On the late arterial phase, approximately half of CHF lesions showed mild-to-moderate enhancement, indicating immature fibrosis with significant inflammatory infiltration on microscopy [25]. On the portal venous phase, most CHF lesions exhibited high signal enhancement. On the delayed phase, all CHF lesions demonstrated predominantly uniform high signal, suggesting fibrosis characteristics. These features help to differentiate CHF from non-neoplastic lesions such as vascular hepatic perfusional changes. The typical manifestations of vascular hepatic perfusional changes display patchy areas with relatively hypo-enhancement or hyper-enhancement observed on the arterial phase, and appeared isointense on the portal venous phase or delayed phase compared with the surrounding normal hepatic parenchyma with blood vessels running through [26]. Hepatobiliary contrast agents provide no significant advantage over conventional agents, as both CHF and many neoplastic lesions typically show low signal in the hepatobiliary phase due to absence of functioning hepatocytes [27, 28].

━━━━━━━━━━━━━━━━━━━━━━━━━━━━━━

| The task |
In the passage on CHF lesion imaging, what signal did all CHF lesions show on the delayed phase?

| Extracted entries |
━━━━━━━━━━━━━━━━━━━━━━━━━━━━━━

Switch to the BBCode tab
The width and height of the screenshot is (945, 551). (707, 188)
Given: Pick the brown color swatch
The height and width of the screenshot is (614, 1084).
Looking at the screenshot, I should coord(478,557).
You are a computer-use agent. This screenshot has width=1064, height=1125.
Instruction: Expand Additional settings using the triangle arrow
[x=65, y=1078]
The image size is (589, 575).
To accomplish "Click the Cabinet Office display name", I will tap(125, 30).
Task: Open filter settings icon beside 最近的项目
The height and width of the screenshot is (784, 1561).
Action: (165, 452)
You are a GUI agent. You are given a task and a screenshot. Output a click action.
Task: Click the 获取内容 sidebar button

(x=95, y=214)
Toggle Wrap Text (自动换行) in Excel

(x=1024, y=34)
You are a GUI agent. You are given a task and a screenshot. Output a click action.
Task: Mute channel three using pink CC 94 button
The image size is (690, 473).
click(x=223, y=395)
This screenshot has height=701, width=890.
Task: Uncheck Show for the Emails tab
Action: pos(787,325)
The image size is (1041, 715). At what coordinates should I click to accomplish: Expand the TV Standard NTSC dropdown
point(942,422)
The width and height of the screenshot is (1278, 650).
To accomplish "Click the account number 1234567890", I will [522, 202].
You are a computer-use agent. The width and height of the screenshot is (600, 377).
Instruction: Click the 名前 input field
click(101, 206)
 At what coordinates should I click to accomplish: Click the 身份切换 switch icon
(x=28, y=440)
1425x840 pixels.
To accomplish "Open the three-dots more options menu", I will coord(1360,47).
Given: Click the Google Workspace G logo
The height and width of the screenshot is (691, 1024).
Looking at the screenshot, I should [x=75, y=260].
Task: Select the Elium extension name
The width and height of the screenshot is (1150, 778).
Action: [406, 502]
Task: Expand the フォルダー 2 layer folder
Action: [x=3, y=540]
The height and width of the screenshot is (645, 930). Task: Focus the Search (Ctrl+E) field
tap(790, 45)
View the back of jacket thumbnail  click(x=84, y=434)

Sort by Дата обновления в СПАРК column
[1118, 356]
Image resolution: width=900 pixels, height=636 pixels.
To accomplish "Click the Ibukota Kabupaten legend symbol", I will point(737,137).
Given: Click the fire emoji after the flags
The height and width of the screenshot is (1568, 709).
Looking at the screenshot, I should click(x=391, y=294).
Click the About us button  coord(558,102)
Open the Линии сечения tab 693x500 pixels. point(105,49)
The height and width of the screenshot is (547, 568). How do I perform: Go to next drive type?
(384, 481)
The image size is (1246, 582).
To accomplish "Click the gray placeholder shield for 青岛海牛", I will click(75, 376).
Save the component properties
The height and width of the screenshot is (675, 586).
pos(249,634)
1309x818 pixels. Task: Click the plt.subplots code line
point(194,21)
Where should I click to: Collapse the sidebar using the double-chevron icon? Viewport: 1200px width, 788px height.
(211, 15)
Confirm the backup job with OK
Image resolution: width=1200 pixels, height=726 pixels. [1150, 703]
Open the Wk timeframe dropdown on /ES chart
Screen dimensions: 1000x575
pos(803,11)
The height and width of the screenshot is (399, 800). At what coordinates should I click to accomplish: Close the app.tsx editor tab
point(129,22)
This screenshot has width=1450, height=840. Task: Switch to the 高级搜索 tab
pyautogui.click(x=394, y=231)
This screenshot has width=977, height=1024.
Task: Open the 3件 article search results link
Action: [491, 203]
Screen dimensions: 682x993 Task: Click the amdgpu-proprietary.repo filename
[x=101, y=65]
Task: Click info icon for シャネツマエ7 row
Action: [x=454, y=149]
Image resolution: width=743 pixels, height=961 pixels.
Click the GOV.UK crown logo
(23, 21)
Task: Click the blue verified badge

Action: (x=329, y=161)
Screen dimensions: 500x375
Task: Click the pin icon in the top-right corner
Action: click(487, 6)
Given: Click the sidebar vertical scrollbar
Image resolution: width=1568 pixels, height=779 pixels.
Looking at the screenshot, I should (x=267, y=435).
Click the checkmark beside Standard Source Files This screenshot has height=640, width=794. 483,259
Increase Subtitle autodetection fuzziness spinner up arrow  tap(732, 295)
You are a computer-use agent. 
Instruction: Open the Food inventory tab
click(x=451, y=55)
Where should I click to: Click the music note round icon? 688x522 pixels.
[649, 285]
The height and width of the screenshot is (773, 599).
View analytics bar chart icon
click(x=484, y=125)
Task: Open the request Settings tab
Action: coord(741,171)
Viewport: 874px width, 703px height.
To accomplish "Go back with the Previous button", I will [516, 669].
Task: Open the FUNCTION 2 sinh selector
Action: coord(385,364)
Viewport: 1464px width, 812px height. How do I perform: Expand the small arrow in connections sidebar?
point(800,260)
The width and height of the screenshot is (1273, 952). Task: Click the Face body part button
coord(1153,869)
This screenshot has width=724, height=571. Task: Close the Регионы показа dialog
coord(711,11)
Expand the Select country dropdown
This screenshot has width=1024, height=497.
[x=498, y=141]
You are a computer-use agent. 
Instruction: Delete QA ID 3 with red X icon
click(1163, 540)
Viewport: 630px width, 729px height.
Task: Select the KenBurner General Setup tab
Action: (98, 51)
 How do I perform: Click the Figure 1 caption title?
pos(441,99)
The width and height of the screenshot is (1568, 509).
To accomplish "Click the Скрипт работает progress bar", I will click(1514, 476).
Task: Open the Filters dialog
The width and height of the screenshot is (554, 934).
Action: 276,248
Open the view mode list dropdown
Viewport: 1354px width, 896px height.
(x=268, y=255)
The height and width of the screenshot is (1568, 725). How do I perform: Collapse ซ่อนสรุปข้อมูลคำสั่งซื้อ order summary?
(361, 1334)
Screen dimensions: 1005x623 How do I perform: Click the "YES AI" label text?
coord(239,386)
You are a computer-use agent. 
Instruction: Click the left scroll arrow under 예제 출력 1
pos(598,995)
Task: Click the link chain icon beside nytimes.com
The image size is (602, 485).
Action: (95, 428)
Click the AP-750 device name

━━━━━━━━━━━━━━━━━━━━━━━━━━━━━━

| Task answer |
Predominantly uniform high signal.